Herman Cain expected to withdraw from Fed Reserve Board of Governors consideration
He is expected to announce his withdrawal from consideration in the coming days.
Herman Cain is expected to withdraw his name from consideration for the Federal Reserve's Board of Governors, amid growing pressure from Republican senators on the White House to remove him from consideration, according to multiple sources familiar with the matter.
President Donald Trump announced last week his intention to nominate Cain, a political ally and former 2012 Republican presidential front runner. Trump has also nominated conservative economist Stephen Moore to the Federal Reserve's board of governors.
Senators Mitt Romney, R-Utah, Lisa Murkowski, R-Alaska, Cory Gardner, R-Colo., and Sen. Kevin Cramer, R-N.D., have come out in opposition to Cain's appointment, likely sinking his chances of confirmation by the Senate, since it's unlikely that he will get the support of Senate democrats.
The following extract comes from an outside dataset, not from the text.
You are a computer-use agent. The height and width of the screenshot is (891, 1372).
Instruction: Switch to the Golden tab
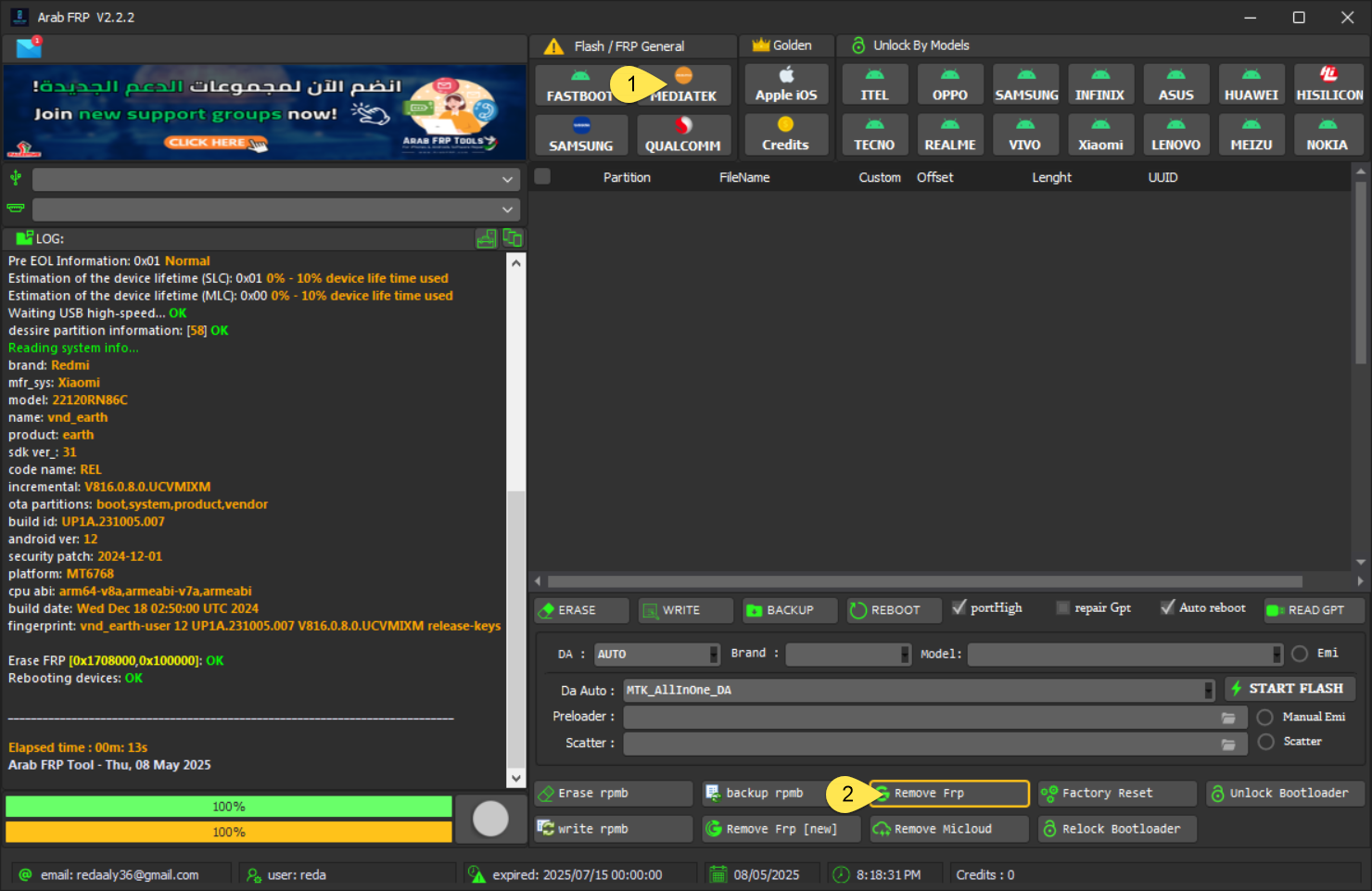(783, 45)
Since Cain has yet to be formally nominated, he is expected to announce his decision to withdraw his name from consideration in the coming days, according to an administration official and a source familiar with the matter.
ABC News has reached out to Cain for response.
Some Senate Republicans have voiced concerns over Cain's support for slashing interest rates, echoing a call by Trump. There is also concern that Cain's background check will resurrect past sexual harassment and misconduct allegations that surfaced during the 2012 presidential campaign. Cain denied the claims.
The former CEO of Godfather's Pizza, who turned the company into a top pizza franchise, is an ardent supporter of the president, launching a pro-Trump super PAC, America Fighting Back PAC in 2018. The PAC's website says it was founded by "a group of President Trump’s most committed supporters to fight this vile and uncalled for propaganda."
White House economic council director Larry Kudlow said on Thursday that the president was sticking by his decision to nominate Cain "at the moment."
When asked by reporters on Wednesday if Cain's nomination is safe, Trump suggested Cain will decide if he steps aside.
"Well, I like Herman Cain. And Herman will make that determination," Trump said.